My day has been spent so far helping my wife entertain sixteen older ladies for a Valentine's Day Brunch. It wasn't that bad. After they were all seated in the sunroom and when I finished making waffles I escaped to the computer room and listened to music. We have been working on this project since Monday. Most of the guests were from our church and for a couple of them this is about the only event they attend all year because they can enter our house thru the garage and make it to the sunroom without going up steps. Ages ranged from early fifties to early nineties. I think two had walkers. Wife is exhausted and only the first of three dishwasher loads is finished.
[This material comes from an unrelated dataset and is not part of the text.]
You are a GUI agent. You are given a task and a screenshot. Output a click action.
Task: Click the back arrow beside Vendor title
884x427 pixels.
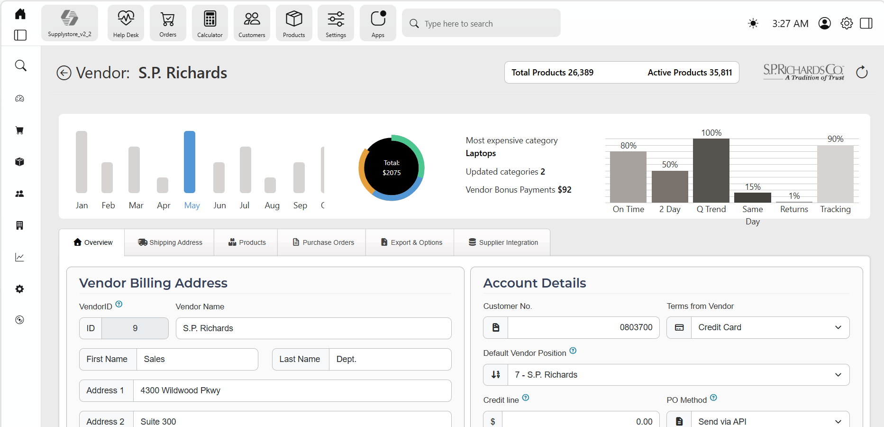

The most eye opening thing that happened was after all but one of the ladies had left he house. The remaining lady and my wife were planning three wedding showers that will take place in the next three months. Those two work extremely well together because neither gets offended when the other tells her she is full of s--t. The planning session required two hours, two Ipads, and two notebooks while everything was covered. I'm talking about everything from how many people were expected, who had volunteered to help, who had volunteered to pay because they can't help, to the color of the candles on the tables. Everything has to match, everything has to be timed, everything has to be assigned to someone that has volunteered. And two type A personalities planning it all.
I doubt that D-Day took much more planning.
Being one of the retired men who is able to physically do things I catch the grunt duty. As usual my job will be putting up tables and chairs. Fetching things from upstairs at the church's BOB (Building Out Back). And generally staying out of the way and doing what I'm told to do by the two or three ladies in charge.
I also carry the heavy stuff.
When there is a death in our small community, and it doesn't have to be a member of the church, we also help with the "dinner for the family after the funeral". That also has a military precision to it. It takes all day to set it up and take it down. There are people coming and leaving at various times to help with setup, serving, and cleanup. Actions start happening unbelievably fast when the phone calls come in that "the group is leaving the funeral home", then "they are leaving the cemetery"! After you help a few times you know what each job requires and it always flows smoothly with the last of the food put out just in time for the first guests. I guess thirty years of practicing helps. We have fed from thirty to nearly two hundred at various times.
I am sometimes amazed that a group of sixty to eighty year old women, and most times one man (me), carry out the operation so smoothly.